- _WHAT YOU SHOULD DO_: Reproduce the listing below verbatim, line for line, omitting the pictures from your answer.

[BEGIN]

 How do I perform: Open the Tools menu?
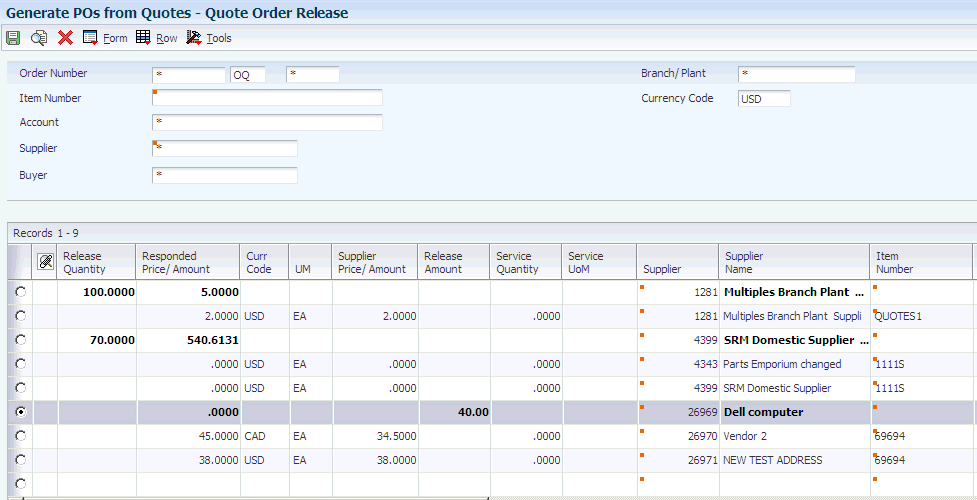click(x=219, y=38)
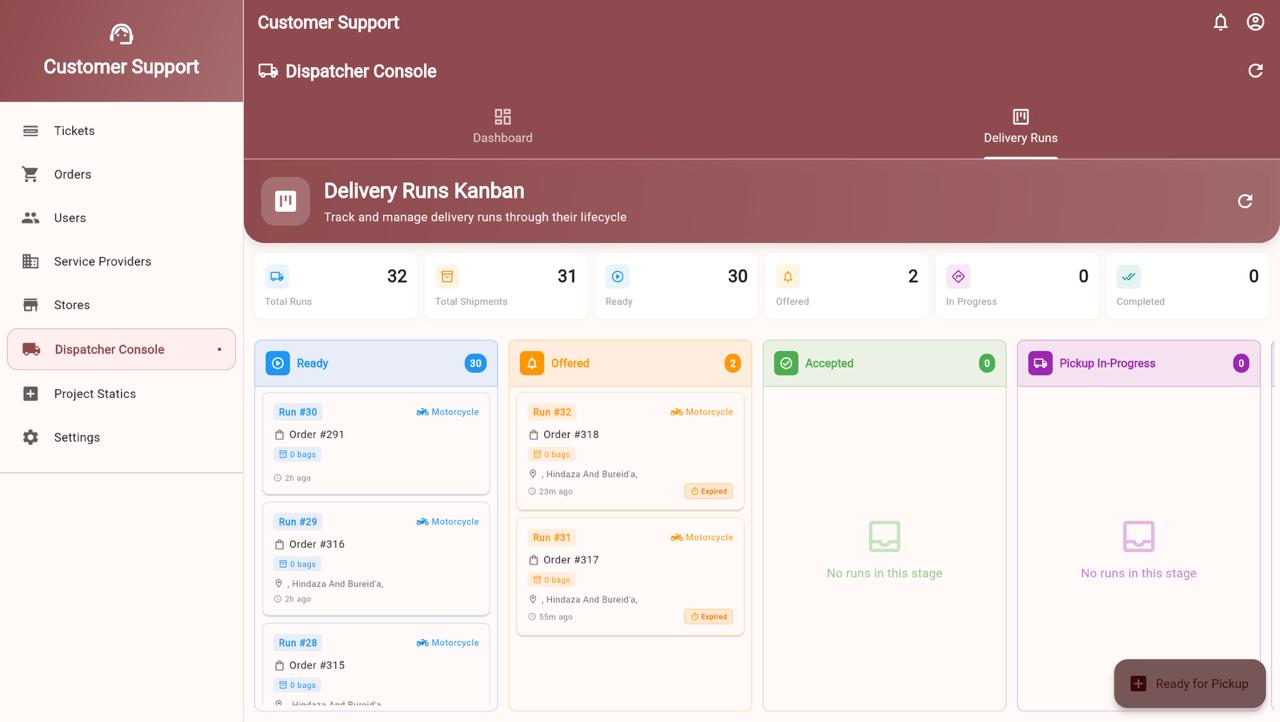
Task: Open Tickets in the sidebar
Action: tap(74, 131)
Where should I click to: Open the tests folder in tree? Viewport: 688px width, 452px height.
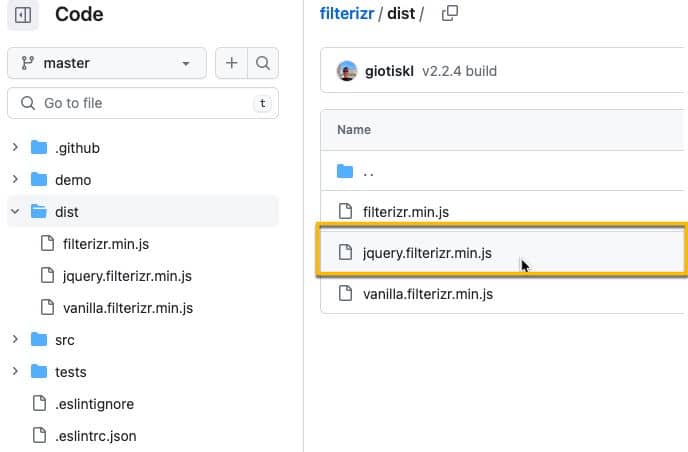point(70,372)
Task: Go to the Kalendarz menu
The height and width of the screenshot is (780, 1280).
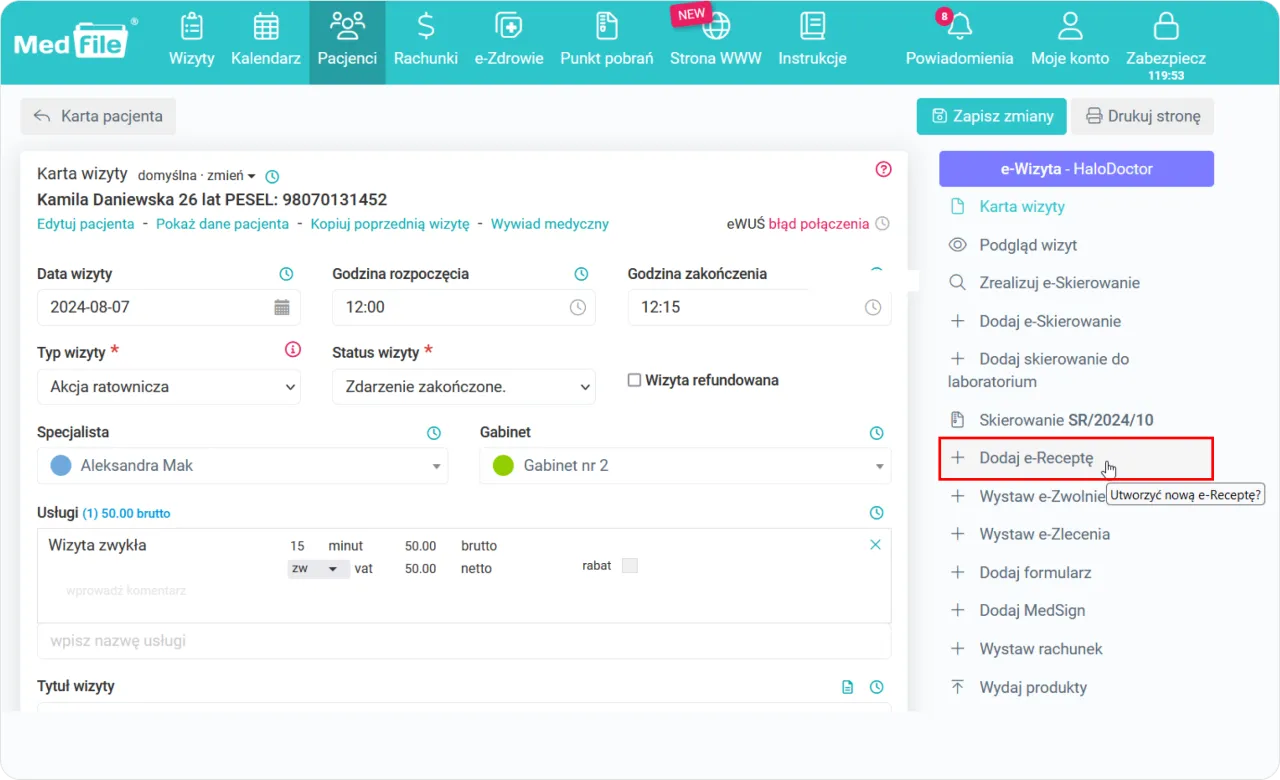Action: [x=265, y=40]
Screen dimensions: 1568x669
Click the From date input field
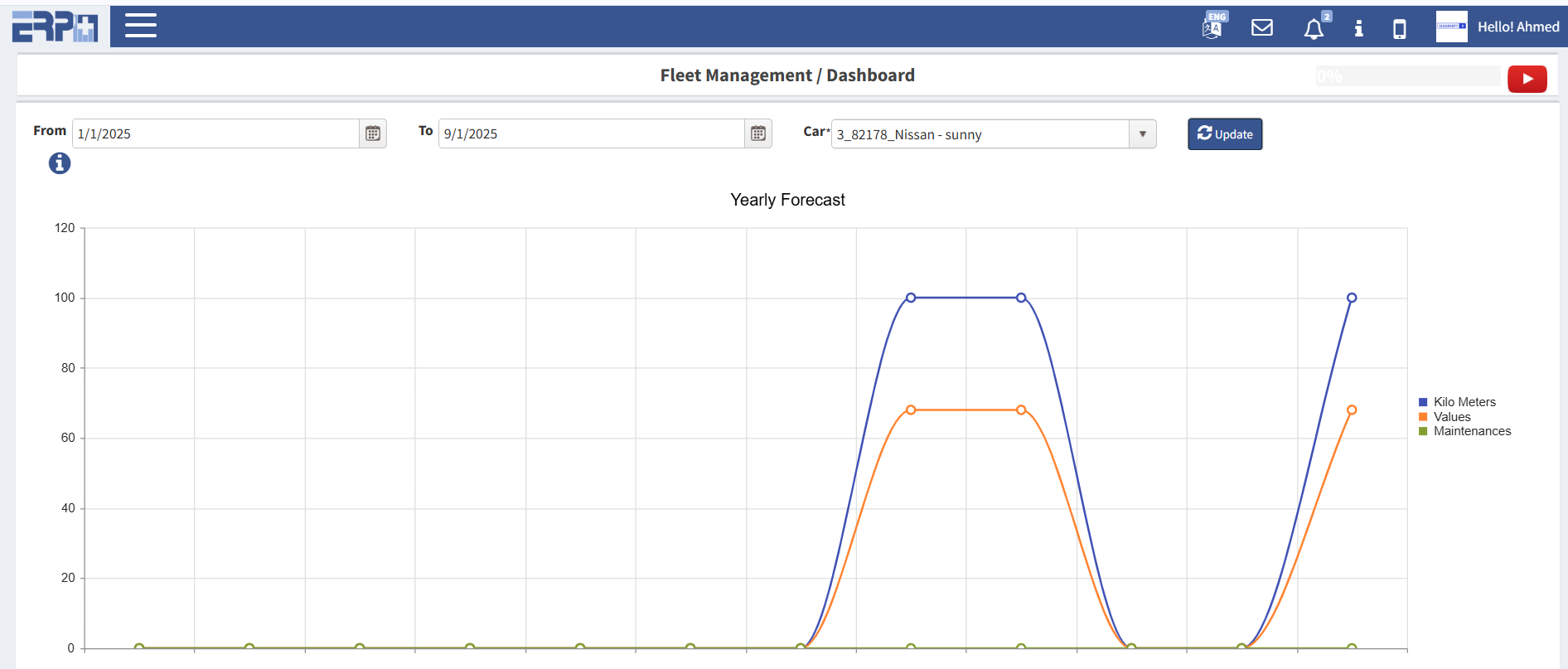coord(215,133)
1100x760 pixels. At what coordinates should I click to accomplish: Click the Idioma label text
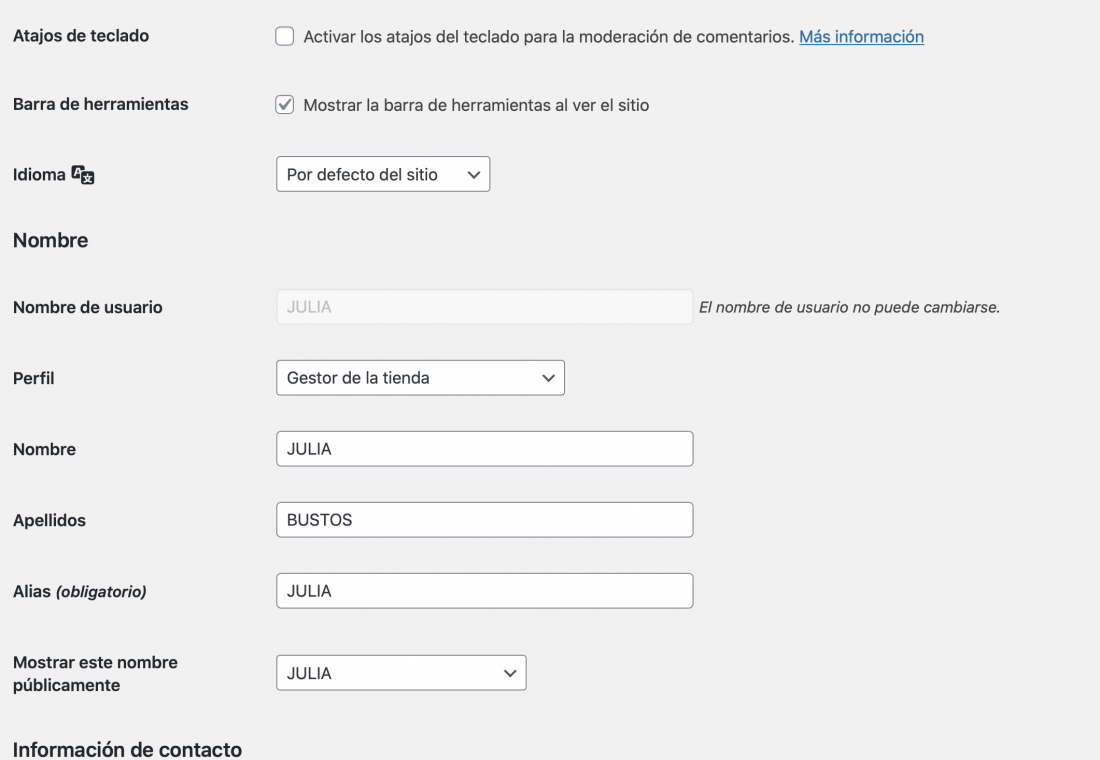tap(39, 175)
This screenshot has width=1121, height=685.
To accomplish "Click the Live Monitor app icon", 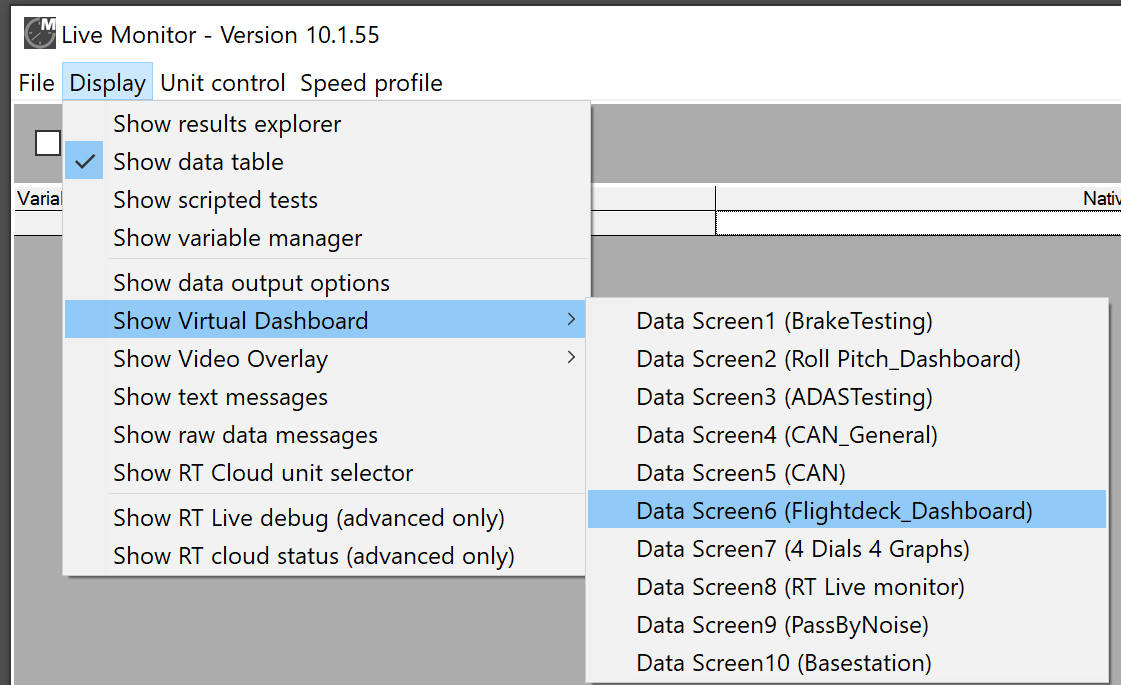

[END]

- _OUTPUT FOR THIS TASK_:
 How do I perform: Open the Tools menu?
click(x=219, y=38)
Task: Open Tickets in the sidebar
Action: tap(74, 131)
Where should I click to: Open the tests folder in tree? Viewport: 688px width, 452px height.
point(70,372)
Task: Go to the Kalendarz menu
The height and width of the screenshot is (780, 1280).
Action: [x=265, y=40]
Screen dimensions: 1568x669
Click the From date input field
coord(215,133)
1100x760 pixels. At what coordinates should I click to accomplish: Click the Idioma label text
tap(39, 175)
This screenshot has width=1121, height=685.
To accomplish "Click the Live Monitor app icon", 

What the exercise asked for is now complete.